In the following we will explain the various steps needed to go from defining layers to defining blocks (of one or more layers). To get started, we need a bit of reasoning about software. For most intents and purposes a block behaves very much like a fancy layer. That is, it provides the following functionality:

It needs to ingest data (the input).

It needs to produce a meaningful output. This is typically encoded in what we will call the forward function. It allows us to invoke a block via net(X) to obtain the desired output. What happens behind the scenes is that it invokes forward to perform forward propagation.

It needs to produce a gradient with regard to its input when invoking backward. Typically this is automatic.

It needs to store parameters that are inherent to the block. For instance, the block above contains two hidden layers, and we need a place to store parameters for it.

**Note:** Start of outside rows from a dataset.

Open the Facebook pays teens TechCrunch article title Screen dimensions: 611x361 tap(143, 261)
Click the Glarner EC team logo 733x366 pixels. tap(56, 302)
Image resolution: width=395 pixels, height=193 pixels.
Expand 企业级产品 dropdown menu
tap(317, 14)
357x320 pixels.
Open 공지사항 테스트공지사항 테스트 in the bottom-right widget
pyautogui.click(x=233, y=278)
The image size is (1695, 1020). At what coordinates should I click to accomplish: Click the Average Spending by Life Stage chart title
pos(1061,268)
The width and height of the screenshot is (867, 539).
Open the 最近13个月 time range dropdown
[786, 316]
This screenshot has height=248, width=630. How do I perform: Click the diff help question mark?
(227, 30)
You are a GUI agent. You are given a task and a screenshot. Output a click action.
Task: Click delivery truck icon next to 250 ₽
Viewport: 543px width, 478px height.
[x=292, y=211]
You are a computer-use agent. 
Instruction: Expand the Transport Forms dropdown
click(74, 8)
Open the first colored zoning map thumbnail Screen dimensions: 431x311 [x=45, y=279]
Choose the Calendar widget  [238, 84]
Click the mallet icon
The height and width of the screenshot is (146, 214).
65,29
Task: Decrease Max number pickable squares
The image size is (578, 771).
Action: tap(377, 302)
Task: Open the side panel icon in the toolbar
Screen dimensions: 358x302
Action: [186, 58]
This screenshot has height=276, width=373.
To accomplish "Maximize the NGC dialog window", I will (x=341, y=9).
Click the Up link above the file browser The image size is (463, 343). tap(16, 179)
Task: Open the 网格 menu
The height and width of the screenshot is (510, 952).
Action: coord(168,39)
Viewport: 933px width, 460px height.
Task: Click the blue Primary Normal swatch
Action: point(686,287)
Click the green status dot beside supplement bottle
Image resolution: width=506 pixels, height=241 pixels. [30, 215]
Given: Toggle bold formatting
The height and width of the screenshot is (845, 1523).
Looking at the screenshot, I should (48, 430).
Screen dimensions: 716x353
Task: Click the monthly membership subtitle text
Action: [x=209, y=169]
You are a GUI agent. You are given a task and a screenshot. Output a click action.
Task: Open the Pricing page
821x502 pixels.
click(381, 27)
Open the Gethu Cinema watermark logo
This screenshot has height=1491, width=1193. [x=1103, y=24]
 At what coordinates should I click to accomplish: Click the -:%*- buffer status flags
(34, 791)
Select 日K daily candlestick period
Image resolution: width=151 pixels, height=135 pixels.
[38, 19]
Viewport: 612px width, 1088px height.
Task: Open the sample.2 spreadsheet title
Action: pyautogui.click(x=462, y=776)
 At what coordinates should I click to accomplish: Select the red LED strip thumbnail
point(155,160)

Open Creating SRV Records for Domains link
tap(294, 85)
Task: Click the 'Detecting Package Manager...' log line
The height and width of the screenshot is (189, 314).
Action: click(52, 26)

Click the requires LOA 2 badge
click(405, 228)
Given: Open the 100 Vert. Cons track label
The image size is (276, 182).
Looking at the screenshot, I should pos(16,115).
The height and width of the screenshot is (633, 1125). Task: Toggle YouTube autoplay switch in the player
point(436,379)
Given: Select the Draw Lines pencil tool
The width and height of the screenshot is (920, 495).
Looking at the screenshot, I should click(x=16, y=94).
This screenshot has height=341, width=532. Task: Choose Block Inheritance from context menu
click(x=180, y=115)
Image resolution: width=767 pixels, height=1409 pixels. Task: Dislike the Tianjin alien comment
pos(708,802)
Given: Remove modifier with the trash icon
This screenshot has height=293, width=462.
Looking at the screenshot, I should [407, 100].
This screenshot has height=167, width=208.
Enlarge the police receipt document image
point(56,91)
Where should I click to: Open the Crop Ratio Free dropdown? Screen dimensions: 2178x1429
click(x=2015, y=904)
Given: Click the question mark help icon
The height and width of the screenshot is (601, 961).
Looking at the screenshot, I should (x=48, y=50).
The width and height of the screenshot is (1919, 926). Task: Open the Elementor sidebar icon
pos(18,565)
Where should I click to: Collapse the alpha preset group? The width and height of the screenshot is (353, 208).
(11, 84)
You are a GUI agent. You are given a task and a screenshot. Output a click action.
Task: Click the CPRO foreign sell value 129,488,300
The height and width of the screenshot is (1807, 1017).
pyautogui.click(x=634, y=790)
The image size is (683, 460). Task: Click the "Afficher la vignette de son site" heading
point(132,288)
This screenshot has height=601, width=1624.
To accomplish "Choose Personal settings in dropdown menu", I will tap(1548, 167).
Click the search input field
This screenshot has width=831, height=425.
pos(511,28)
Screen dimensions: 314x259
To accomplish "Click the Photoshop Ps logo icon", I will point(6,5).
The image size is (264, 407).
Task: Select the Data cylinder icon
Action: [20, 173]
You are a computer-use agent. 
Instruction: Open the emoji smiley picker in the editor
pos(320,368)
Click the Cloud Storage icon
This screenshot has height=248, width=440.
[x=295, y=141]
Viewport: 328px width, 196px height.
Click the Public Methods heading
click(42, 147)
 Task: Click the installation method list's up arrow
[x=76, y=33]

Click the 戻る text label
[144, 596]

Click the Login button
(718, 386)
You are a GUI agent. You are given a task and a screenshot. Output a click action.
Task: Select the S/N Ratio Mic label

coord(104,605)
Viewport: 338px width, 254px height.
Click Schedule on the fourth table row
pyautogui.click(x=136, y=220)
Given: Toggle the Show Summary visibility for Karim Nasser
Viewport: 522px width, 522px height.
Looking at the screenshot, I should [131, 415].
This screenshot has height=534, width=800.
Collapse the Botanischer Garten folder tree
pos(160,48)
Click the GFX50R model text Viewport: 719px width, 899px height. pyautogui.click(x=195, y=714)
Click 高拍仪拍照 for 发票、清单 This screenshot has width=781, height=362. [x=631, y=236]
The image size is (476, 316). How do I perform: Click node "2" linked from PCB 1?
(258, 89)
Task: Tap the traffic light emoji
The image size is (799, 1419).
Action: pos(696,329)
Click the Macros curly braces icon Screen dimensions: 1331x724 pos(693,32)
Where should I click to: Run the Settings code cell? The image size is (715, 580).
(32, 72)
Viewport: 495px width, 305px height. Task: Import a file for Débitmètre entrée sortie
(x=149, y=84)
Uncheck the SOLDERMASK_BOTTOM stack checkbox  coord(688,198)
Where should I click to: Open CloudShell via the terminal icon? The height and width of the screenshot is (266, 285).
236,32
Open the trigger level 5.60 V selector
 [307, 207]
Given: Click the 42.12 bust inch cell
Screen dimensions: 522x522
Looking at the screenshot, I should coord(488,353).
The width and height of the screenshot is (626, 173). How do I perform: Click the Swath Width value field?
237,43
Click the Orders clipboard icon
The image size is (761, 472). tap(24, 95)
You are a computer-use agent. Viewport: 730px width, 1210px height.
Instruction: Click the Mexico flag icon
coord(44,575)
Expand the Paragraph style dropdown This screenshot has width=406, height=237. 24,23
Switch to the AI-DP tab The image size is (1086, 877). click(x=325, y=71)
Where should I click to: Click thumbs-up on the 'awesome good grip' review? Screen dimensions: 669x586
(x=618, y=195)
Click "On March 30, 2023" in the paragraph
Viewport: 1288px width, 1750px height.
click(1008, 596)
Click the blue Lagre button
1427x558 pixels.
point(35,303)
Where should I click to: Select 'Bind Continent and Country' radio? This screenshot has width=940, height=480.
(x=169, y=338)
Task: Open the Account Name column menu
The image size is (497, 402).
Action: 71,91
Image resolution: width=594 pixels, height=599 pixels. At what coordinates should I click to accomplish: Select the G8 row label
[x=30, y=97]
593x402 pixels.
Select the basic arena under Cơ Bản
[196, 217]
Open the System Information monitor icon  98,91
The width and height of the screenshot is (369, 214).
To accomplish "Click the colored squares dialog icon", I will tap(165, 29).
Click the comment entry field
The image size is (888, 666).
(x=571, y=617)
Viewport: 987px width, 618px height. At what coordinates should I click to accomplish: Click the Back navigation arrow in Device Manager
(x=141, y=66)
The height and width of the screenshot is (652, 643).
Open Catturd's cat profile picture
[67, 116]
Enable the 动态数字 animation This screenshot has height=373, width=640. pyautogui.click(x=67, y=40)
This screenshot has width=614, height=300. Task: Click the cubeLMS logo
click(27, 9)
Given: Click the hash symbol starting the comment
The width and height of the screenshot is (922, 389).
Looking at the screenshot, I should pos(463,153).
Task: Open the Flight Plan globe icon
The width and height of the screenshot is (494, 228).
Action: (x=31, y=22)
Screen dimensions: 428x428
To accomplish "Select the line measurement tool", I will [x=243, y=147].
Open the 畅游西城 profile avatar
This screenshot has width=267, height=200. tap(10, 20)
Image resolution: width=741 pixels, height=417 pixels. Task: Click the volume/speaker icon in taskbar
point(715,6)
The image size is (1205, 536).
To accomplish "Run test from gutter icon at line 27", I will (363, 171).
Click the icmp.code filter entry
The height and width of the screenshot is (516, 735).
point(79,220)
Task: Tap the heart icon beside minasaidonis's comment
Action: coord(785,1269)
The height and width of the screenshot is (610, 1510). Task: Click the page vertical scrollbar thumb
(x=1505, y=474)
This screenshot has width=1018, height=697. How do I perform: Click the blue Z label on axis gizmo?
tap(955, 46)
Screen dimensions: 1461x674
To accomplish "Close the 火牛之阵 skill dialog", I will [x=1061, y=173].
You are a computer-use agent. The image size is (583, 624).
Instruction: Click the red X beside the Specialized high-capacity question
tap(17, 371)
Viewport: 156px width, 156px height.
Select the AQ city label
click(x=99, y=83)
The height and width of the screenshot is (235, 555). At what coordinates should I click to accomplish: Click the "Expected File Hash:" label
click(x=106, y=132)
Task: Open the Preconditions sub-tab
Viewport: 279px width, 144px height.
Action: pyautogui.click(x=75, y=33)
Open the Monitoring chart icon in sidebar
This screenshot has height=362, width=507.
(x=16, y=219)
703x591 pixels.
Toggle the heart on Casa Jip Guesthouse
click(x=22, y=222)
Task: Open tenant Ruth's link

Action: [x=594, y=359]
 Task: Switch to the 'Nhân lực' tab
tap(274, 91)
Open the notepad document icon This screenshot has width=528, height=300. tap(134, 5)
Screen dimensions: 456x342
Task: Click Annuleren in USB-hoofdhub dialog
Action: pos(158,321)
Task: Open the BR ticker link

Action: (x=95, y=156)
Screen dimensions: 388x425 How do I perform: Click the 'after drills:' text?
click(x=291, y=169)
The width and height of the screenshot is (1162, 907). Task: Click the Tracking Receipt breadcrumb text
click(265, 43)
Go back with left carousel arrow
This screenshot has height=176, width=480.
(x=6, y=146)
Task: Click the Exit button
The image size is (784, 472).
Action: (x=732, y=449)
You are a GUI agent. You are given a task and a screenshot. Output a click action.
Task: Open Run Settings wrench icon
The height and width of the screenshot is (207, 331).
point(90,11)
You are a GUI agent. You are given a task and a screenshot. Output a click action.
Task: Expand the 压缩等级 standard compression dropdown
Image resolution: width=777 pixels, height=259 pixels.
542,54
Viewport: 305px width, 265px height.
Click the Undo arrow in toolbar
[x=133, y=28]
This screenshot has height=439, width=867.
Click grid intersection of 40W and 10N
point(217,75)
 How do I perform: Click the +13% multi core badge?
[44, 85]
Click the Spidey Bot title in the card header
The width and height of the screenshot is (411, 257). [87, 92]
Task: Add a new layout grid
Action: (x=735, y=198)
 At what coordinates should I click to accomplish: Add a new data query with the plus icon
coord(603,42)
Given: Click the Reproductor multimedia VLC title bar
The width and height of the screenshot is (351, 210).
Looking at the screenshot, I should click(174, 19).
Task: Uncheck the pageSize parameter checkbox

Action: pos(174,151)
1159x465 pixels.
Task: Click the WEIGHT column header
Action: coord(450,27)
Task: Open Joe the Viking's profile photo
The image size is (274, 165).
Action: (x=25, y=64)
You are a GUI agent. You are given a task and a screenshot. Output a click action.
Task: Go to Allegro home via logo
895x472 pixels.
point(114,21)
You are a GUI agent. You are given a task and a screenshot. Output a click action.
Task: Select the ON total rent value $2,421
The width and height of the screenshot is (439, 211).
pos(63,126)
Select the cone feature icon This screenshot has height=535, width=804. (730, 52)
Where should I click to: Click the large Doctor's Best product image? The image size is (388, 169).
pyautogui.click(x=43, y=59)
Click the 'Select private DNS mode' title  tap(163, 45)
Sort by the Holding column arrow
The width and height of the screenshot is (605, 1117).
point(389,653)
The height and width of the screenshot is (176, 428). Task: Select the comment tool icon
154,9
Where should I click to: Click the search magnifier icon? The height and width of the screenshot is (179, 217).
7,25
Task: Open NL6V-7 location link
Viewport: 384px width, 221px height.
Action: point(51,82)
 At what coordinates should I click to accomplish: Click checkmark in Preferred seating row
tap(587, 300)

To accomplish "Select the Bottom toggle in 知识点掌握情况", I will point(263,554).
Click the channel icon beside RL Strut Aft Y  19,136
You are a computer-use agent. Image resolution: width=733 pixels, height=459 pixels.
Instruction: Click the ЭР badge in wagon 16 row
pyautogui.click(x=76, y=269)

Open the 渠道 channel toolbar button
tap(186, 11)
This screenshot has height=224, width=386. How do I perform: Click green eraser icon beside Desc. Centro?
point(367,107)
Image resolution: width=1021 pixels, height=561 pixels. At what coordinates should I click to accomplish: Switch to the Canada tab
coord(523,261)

Obviously it also needs to initialize these parameters as needed

## A Custom Block

The nn.Module class provides the functionality required for much of what we need. It is a model constructor provided in the nn module, which we can inherit to define the model we want. The following inherits the Block class to construct the multilayer perceptron mentioned at the beginning of this section. The MLP class defined here overrides the __init__ and forward functions of the Block class. They are used to create model parameters and define forward computations, respectively. Forward computation is also forward propagation.

In [4]:
class MLP(nn.Module):
    # Declare a layer with model parameters. Here, we declare two fully
    # connected layers
    def __init__(self, **kwargs):
        # Call the constructor of the MLP parent class Module to perform the
        # necessary initialization. In this way, other function parameters can
        # also be specified when constructing an instance, such as the model
        # parameter, params, described in the following sections
        super(MLP, self).__init__(**kwargs)
        self.hidden = nn.Sequential(nn.Linear(20,256),nn.ReLU())  # Hidden layer
        self.output = nn.Linear(256,10)  # Output layer

    # Define the forward computation of the model, that is, how to return the
    # required model output based on the input x
    def forward(self, x):
        return self.output(self.hidden(x))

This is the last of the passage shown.